GPU code implementation details
===============================

This file contains detailed explanations of the algorithms and optimization strategies
used in the GPU version of the library.

The focus is on clarity and reproducibility of the core computational techniques,
including spreading/interpolation schemes, memory access patterns, and kernel launch
structures.

.. note::

   This is a living document, started in 2025 (v 2.4.1). Implementation details are subject to change as
   performance and accuracy improvements are integrated.

Output Driven
-------------

The **output-driven spreading strategy** is designed to reduce global memory traffic and
exploit shared memory locality. A CUDA block corresponds to a spatial tile in the output
grid, and shared memory is used to accumulate updates from multiple nonuniform points.
The original approach was developed by Juan Ignacio Polanco in
`NonuniformFFTs.jl <https://github.com/jipolanco/NonuniformFFTs.jl>`_.

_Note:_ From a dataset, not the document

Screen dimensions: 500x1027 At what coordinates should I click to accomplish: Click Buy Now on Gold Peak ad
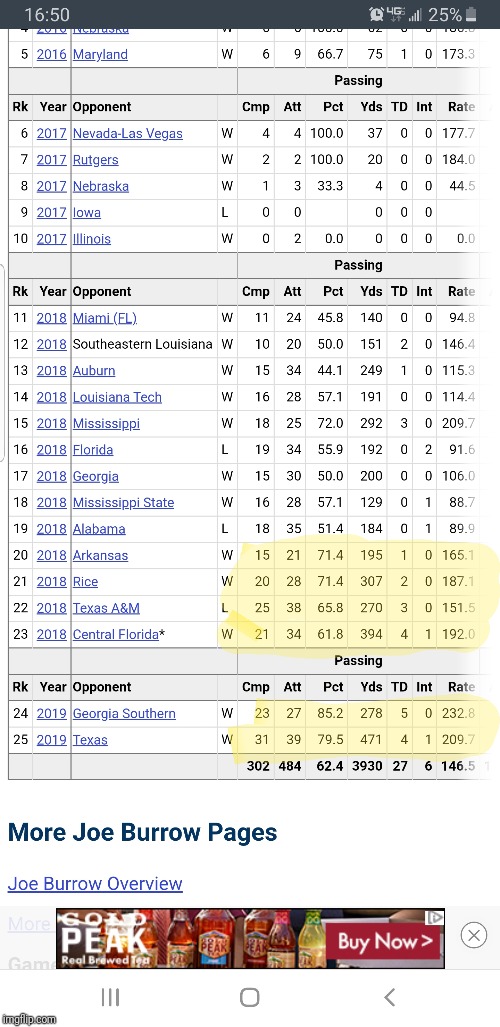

The process follows three main stages:

1. **Per-thread kernel evaluation:**

   Each thread takes care of a single NU point and calculates all kernel values for that point.
   Kernel values are stored into shared memory (``kerevals``) in a batched layout,
   allowing reuse by all threads in the block.
   ``kerevals`` is a 3D array with shape ``(Np, dim, ns)``, where ``Np`` is the number of NUFFT points.
   Using CUDA parallelism it is possible to evaluate all the kernel values in parallel accessing
   ``kerevals(thread.id, dim, 0)``.
   The third parameter is always 0 because ``eval_kernel_vec``
   takes a pointer and writes ``ns`` values in one go.
   This corresponds to:

   .. code-block:: cpp

      eval_kernel_vec<T, ns>(&kerevals(i, 0, 0), x1, es_c, es_beta);

2. **Thread-cooperative accumulation in shared memory:**

   - Instead of assigning 1 thread per point (which would lead to shared memory collisions),
     all threads iterate over a small batch (``Np``) of NUFFT points.
     That is, the points are not processed in parallel, but the inner loop (tensor product) is.

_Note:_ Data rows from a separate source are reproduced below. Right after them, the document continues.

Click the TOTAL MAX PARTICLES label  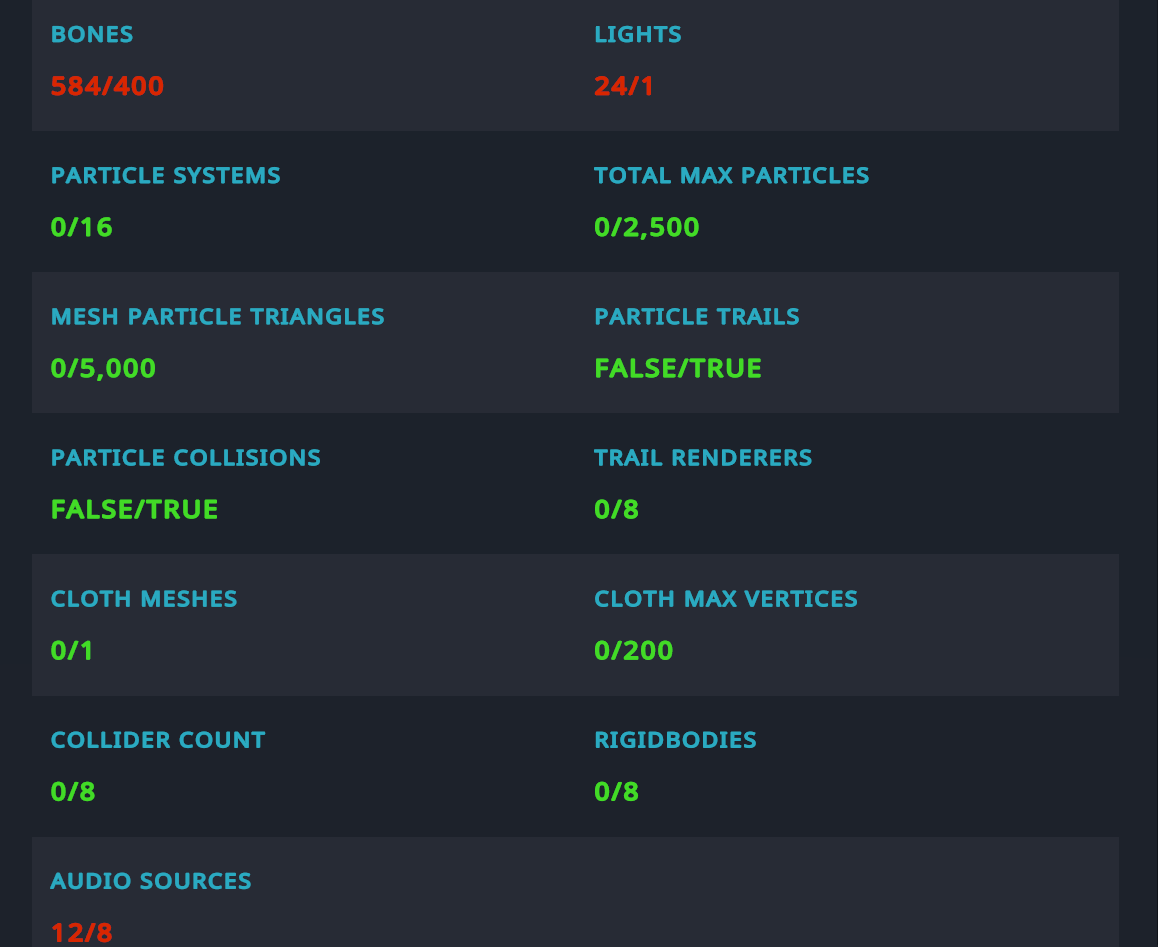732,175
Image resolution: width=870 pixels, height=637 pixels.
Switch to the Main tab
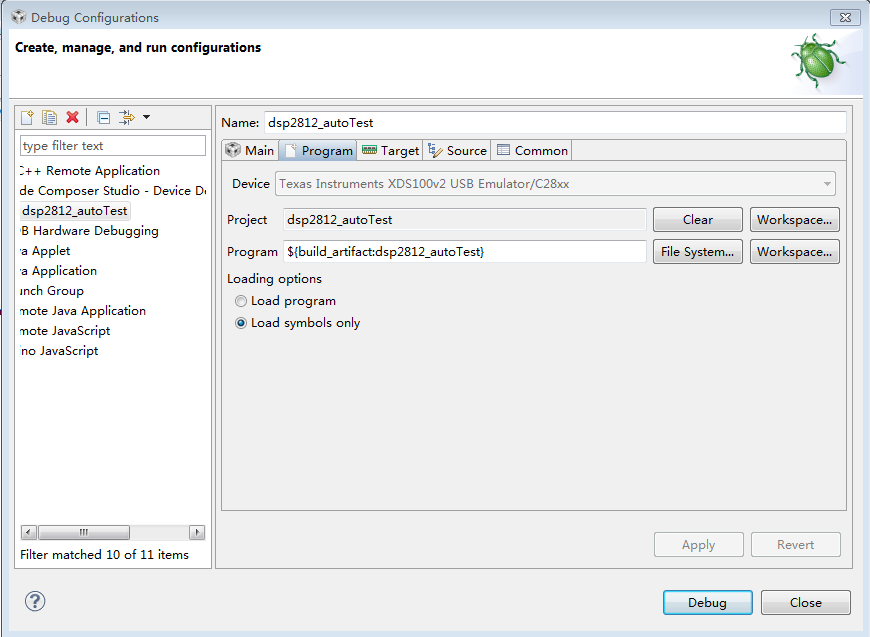point(249,151)
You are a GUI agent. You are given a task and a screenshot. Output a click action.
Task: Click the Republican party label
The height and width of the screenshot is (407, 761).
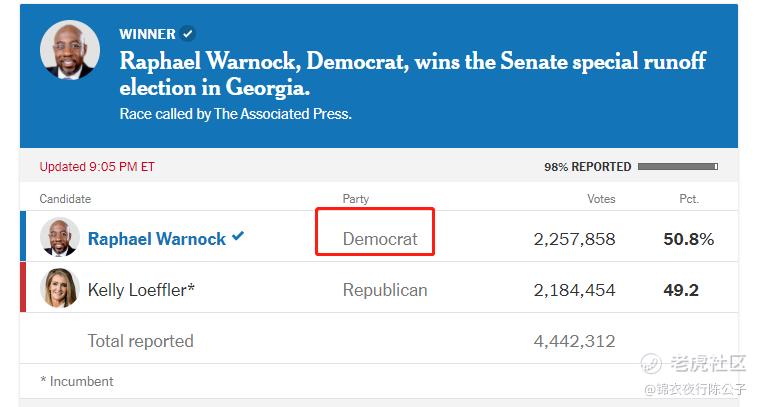click(385, 290)
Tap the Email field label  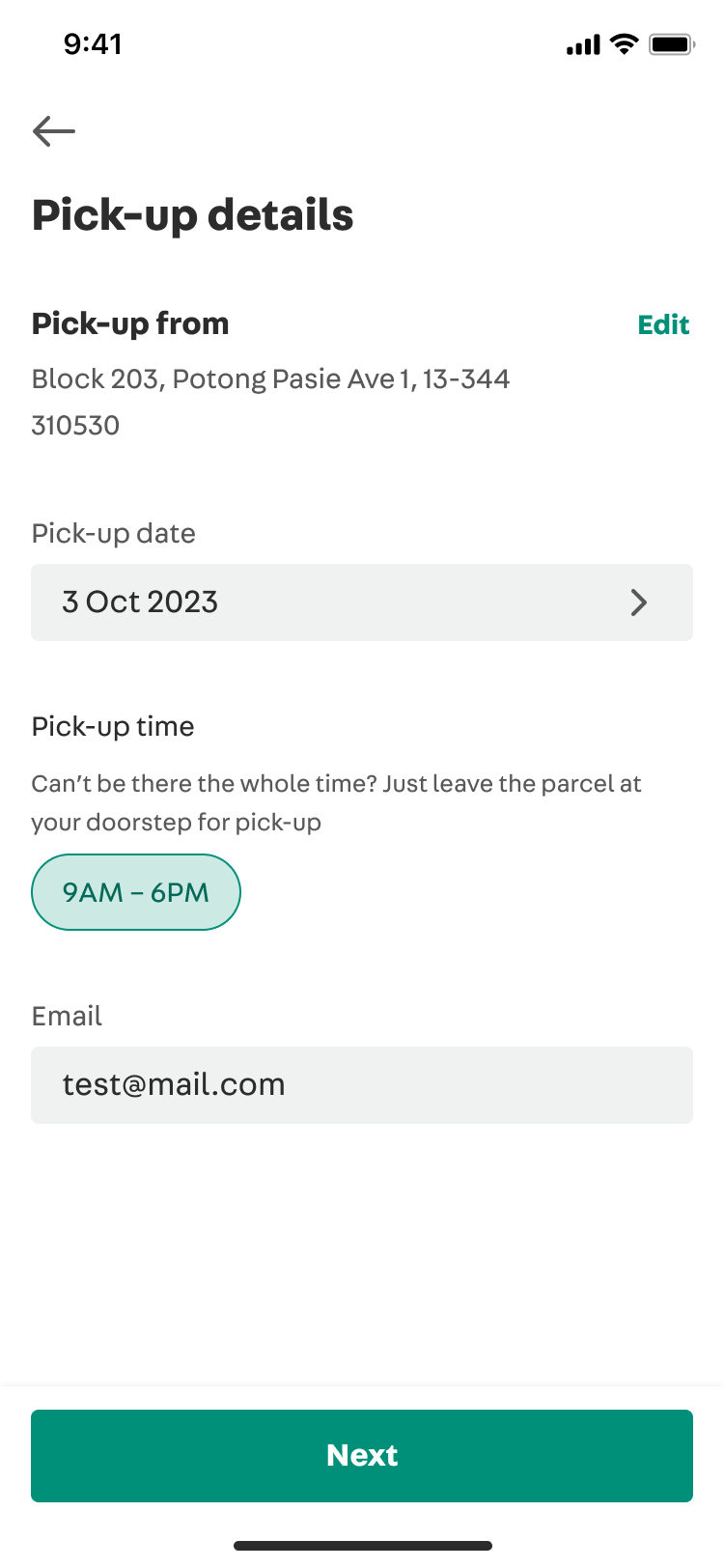[x=67, y=1016]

     The **Shared Memory (SM) approach** does:

     .. code-block:: none

        parallel for point = 0 to NumPoints
          ...
          for x = 0 to ns
            for y = 0 to ns
              for z = 0 to ns
                ...

     The **Output-driven approach** does:

     For each point:

     - Loop over NUFFT points sequentially.
     - Parallelize over kernel grid entries using a flattened loop up to :math:``n_s^{\text{dim}}``.

     Example pseudocode:

     .. code-block:: none

        for point = 0 to NumPoints, point+=np
          ...
          parallel for i = 0 to pow(ns, dim)
            ...
          ...

     The parallelism is flipped: SM parallelizes the outer loop (over points), while
     Output-driven parallelizes the inner loop (over the kernel values).
     There is no collision because the local grid tile (``local_subgrid``) is accessed by ``(ix, iy, iz)`` — and these
     are unique per thread as determined by the thread ID.
     This removes the need for ``AtomicAdd`` on the local subgrid.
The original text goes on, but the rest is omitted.